Com a crescente facilitação do acesso à maioria das praias e o fluxo de informações (revistas de viagem e turismo, internet, boca a boca etc) cada vez mais rápido, picos desertos e paradisíacos estão se tornando cada vez mais raros.

A conseqüência mais imediata e nefasta da construção de estradas em praias virgens é a abertura para a especulação imobiliária. Quem comanda esta invasão é o setor imobiliário, formado por construtoras, incorporadoras, loteadores, grileiros etc. É provavelmente o lobby com maior poder econômico, político e destrutivo existente na zona costeira.

O grande problema da especulação ocorre porque os municípios não possuem planos diretores e/ou leis de zoneamento voltadas a disciplinar o uso e ocupação do solo. É a lei do ?pode-tudo?. Quem tem mais ($) pode mais…

Este quadro se agrava, pois o lobby imobiliário geralmente age em conluio com políticos e empresários, todos com a única intenção de lucrar muito sem ligar para o que vai acontecer com o lugar. A única maneira de deter esta destruição é pela união dos setores organizados da sociedade, exigindo a criação e o cumprimento de leis que restrinjam a ocupação de modo a não destruir os recursos naturais e de acordo com o desenvolvimento sustentado.

A denúncia dos crimes ambientais deve ser estimulada, e mecanismos de fiscalização eficientes devem ser criados, senão a coisa acaba não saindo do plano das idéias.
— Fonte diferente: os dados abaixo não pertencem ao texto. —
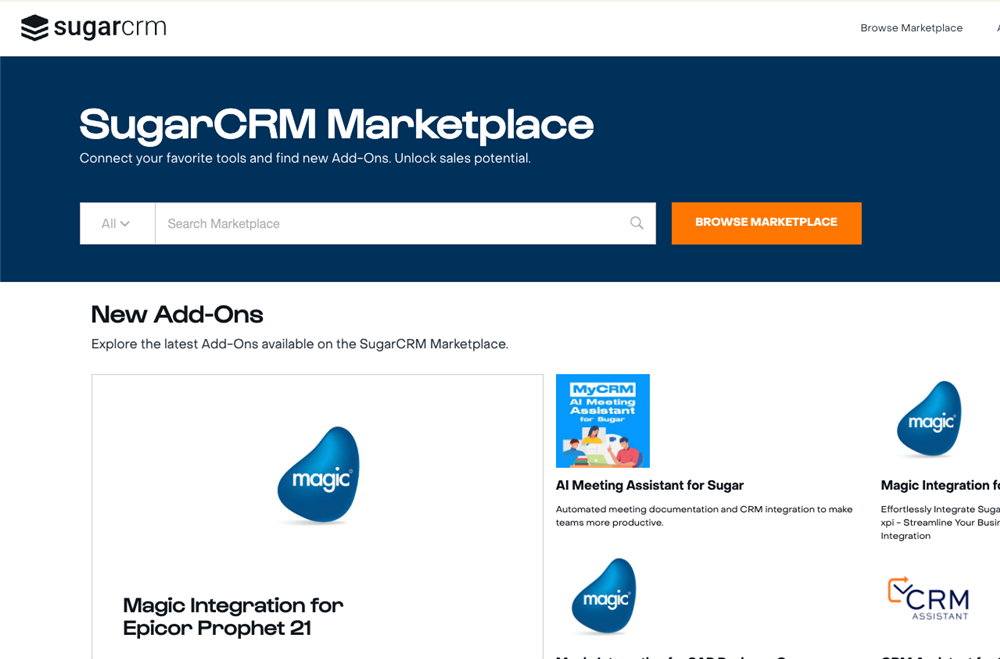Click the Magic logo below the AI Meeting Assistant description
Viewport: 1000px width, 659px height.
click(604, 598)
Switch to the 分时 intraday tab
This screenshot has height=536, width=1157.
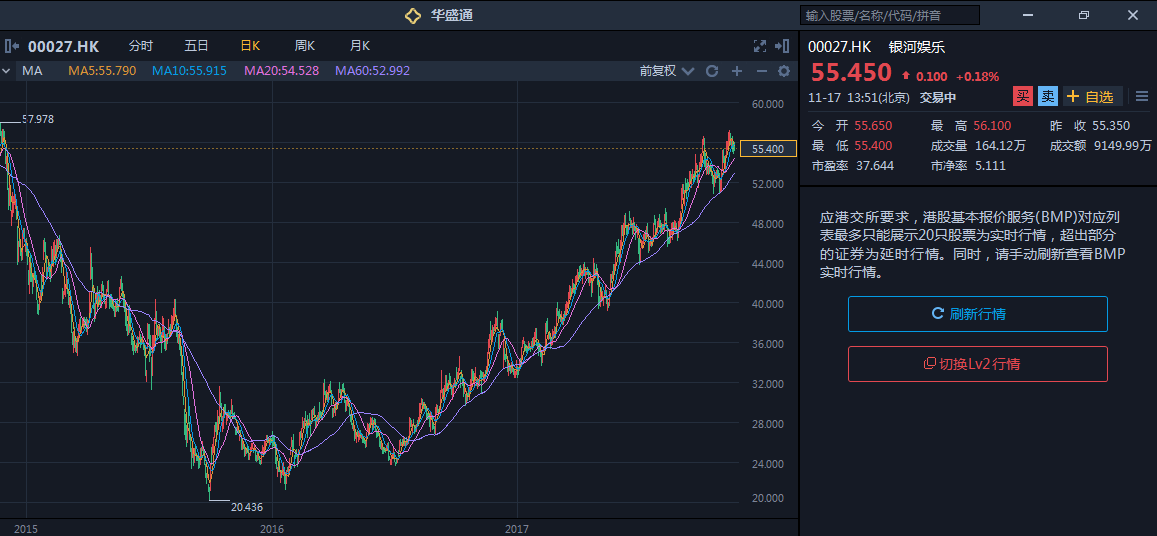click(x=141, y=46)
E os municípios litorâneos devem compreender que políticas voltadas ao estímulo do turismo desenfreado e ao inchaço das cidades são bastante arriscadas, e geralmente causam a favelização, o aumento da violência, a mudança no perfil do turista (daquele que gasta para aquele que não gasta), a desvalorização dos imóveis, a poluição, a sujeira, a degradação visual e o desaparecimento da cultura local, só para citar alguns efeitos.

Você quer isso pra sua praia? Então se informe e participe das ações visando estabelecer formas de desenvolvimento não destrutivas em sua praia!